Restaurant information
- Established: 1977
- Closed: 2004
- Location: Kissimmee, Florida, United States

= Big Bamboo Lounge =

The Big Bamboo Lounge was a bar in Kissimmee, Florida known as a popular after-work hangout for players, coaches, and fans of the Houston Astros during spring training in nearby Osceola County Stadium and year-round for employees of the Walt Disney World Resort. It was located at 4849 W. Irlo Bronson Highway, Kissimmee, FL 34746. It was known simply as "The Boo" by regulars. One of those regulars was Ralph Kent, the Disney artist who was hired by Walt himself in 1963. The front of the bar was decorated with a World War II-era ambulance and spotting tower which were maintained by customer and employee volunteers.

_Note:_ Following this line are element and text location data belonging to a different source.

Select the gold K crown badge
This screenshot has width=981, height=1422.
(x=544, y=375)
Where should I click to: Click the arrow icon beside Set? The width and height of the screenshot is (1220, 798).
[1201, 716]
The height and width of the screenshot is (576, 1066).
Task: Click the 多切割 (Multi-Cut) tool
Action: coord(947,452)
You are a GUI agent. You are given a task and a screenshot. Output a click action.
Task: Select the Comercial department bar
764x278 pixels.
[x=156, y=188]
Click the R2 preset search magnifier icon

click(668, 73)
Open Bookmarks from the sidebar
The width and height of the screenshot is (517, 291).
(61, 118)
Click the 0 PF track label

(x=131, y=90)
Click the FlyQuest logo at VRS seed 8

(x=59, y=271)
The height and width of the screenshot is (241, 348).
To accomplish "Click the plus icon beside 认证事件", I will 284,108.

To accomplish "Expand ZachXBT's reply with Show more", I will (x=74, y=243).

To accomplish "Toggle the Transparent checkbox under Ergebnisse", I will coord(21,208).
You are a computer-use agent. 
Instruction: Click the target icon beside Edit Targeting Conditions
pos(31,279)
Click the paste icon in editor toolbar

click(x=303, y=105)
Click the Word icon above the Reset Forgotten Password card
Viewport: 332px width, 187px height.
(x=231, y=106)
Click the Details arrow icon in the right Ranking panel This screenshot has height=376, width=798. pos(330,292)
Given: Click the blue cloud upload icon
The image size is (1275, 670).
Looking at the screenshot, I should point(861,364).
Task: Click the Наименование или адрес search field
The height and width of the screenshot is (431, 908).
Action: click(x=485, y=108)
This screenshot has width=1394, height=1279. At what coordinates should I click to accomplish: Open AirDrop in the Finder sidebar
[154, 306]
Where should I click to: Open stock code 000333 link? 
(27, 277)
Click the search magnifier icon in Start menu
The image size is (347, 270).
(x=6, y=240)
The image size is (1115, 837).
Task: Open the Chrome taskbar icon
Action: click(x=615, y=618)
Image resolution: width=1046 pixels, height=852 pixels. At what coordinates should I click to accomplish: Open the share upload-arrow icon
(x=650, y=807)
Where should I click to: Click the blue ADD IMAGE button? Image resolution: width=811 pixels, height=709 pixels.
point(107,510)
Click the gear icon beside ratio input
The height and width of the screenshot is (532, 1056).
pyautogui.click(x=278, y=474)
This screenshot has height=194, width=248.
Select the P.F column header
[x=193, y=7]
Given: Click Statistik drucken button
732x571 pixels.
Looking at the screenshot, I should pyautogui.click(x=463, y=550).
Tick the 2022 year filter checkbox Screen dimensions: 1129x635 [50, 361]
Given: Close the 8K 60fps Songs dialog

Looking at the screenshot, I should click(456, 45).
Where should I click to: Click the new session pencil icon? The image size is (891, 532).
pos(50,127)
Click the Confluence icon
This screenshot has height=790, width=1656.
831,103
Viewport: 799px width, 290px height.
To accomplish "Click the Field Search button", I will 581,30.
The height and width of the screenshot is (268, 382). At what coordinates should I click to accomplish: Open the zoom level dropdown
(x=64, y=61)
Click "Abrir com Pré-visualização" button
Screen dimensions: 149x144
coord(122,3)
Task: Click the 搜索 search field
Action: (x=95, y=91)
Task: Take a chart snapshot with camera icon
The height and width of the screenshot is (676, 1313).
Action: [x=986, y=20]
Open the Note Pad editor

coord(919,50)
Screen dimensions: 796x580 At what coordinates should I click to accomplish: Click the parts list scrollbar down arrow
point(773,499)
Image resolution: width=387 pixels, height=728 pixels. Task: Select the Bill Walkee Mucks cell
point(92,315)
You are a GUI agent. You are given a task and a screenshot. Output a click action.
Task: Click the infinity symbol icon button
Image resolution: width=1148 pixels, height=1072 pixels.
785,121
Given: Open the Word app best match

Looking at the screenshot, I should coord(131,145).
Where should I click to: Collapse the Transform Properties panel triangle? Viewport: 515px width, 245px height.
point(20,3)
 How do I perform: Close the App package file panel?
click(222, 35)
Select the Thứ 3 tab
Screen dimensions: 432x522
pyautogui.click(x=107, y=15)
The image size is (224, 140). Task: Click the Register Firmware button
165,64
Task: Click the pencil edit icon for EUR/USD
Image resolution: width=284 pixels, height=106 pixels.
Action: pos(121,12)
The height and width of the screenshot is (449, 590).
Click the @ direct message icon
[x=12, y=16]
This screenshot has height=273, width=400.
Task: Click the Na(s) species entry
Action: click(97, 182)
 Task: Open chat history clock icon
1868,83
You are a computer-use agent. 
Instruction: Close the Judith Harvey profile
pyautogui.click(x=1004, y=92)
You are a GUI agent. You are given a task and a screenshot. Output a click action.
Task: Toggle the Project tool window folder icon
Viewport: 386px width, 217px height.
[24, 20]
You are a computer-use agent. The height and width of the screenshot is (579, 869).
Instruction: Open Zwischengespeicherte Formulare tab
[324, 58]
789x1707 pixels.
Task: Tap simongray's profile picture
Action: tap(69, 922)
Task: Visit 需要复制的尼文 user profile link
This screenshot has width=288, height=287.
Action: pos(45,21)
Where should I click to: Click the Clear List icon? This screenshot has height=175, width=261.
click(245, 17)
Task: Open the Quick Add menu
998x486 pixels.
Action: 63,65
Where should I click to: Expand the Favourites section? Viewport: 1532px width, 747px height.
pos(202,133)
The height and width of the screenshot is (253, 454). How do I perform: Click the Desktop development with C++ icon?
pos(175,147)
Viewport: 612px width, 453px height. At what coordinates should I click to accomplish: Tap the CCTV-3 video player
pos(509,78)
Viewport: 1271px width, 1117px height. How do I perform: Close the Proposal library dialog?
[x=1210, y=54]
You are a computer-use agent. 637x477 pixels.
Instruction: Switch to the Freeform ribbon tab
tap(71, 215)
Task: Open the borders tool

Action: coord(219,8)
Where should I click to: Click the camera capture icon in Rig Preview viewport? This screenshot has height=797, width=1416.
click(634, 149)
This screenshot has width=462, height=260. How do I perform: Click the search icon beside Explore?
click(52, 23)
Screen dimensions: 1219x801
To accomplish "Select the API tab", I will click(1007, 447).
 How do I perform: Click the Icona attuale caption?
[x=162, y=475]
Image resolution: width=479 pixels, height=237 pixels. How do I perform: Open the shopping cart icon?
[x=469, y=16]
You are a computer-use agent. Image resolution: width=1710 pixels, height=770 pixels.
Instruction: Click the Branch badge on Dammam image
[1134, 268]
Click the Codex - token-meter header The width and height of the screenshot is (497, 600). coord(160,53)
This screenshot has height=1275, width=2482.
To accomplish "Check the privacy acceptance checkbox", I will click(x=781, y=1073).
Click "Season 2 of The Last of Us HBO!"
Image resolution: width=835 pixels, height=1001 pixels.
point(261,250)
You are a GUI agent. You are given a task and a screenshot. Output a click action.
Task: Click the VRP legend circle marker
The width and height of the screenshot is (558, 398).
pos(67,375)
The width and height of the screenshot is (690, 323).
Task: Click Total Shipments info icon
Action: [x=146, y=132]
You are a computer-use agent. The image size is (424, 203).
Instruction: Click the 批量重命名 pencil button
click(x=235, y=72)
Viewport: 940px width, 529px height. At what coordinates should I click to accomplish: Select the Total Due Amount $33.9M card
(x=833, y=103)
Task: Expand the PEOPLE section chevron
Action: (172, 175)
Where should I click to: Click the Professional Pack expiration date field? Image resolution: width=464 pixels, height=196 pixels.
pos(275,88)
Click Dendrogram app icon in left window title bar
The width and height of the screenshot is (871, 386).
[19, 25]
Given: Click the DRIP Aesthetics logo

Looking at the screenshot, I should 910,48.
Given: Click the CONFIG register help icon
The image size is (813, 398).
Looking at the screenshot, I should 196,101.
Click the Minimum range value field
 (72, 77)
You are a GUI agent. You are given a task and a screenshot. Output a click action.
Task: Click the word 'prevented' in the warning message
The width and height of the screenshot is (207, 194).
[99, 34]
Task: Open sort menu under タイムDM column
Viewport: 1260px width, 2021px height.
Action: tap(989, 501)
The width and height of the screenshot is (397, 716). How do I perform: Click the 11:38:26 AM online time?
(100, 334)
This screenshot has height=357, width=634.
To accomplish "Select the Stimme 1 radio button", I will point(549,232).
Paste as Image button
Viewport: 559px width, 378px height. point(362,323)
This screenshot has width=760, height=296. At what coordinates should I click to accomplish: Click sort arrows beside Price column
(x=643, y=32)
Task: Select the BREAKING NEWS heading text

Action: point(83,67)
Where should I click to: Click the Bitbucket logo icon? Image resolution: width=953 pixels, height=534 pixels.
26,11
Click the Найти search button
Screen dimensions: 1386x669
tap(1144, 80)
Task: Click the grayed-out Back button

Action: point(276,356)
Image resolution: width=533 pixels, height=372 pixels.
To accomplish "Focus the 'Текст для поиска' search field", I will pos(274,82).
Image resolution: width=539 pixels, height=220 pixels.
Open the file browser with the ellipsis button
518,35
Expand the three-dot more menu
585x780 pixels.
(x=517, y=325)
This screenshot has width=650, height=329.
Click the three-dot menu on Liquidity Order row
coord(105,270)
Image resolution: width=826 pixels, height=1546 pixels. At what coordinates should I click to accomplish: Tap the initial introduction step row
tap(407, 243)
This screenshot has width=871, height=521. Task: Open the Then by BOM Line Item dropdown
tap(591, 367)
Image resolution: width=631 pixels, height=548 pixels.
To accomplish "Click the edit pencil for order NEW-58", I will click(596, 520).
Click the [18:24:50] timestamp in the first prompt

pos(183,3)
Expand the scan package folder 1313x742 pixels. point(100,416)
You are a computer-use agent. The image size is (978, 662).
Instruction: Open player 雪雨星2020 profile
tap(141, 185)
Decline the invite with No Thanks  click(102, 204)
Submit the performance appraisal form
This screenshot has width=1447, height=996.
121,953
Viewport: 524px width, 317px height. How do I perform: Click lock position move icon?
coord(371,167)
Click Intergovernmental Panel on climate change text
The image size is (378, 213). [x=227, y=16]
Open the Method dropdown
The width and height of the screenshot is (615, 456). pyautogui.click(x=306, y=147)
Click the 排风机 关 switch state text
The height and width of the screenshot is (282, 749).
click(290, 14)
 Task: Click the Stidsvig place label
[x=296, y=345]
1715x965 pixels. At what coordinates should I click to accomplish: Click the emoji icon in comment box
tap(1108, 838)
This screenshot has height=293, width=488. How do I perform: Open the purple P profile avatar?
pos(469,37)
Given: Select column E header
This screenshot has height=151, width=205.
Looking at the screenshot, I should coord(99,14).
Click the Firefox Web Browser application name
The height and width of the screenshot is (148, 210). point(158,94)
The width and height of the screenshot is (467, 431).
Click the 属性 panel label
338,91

The bar opened in 1977 when Bruce Muir, a former World War II fighter pilot, bought the former home of a doctor and modeled the bar after those he had experienced in the South Pacific. The walls were decorated with Disney employee name tags and business cards from visitors. In keeping with the theme of the South Pacific of the 1930s bartenders wore Hawaiian shirts and featured swing music. The Big Bamboo was closed in 2004 due to hurricane damage. In December 2005, a fire destroyed the building, believed by officials to be started by vagrants trying to keep warm. The bar remains closed. The bar was frequented by Con Cage and Aryn The Great to get lemon drops from legendary bartender J-Man. .

The bar featured an eclectic drink menu (cocktails, beer, wine) with the signature drinks being "The Big Bamboo" and the legendary "Swamp Water," with the former listed in the menu as made with "Rum, rum, and more rum" and having an appropriately light red appearance. The bar did not make or serve food; however, at various times bagged snack chips were available for purchase. Customers were also allowed and encouraged to order pizza delivery to the bar. Over the years employees from both Universal and Walt Disney World donated a limited amount of theme park paraphernalia. Most notable and recognizable were Disney ride vehicle seats from "Test Track" which found a home in the small hallway just outside the restrooms. After the Owner and founder Bruce Muir died in 1999 and long time Bartender, Ray Guenther, retired from bartending at the Bamboo, the essential character of the Bar changed. "The Book" was the complete opposite of what the Bamboo stood for for 22 years. Unfortunately, in their absence, the tradition of "The Book" which was kept under the bar began. "The Book" was an album of photos of mostly female patrons who were photographed flashing their breasts in the bar and who also would then donate their bras to "The 'Boo" so they could then be stapled to the ceiling of the bar. The current whereabouts of "The Book" are not known.

In 2003, Astro's broadcaster Larry Dierker was so enamored with the bar that he built a replica at the Astros Minute Maid Park in Houston, Texas.

The 2006 Tim Dorsey novel The Big Bamboo is named after the bar, which is repeatedly visited by the main characters during special occasions.

On September 1, 2020, the vacant land was sold for $1,150,000. In 2024, construction began at the site to build a luxury condo hotel called "The Flats Orlando."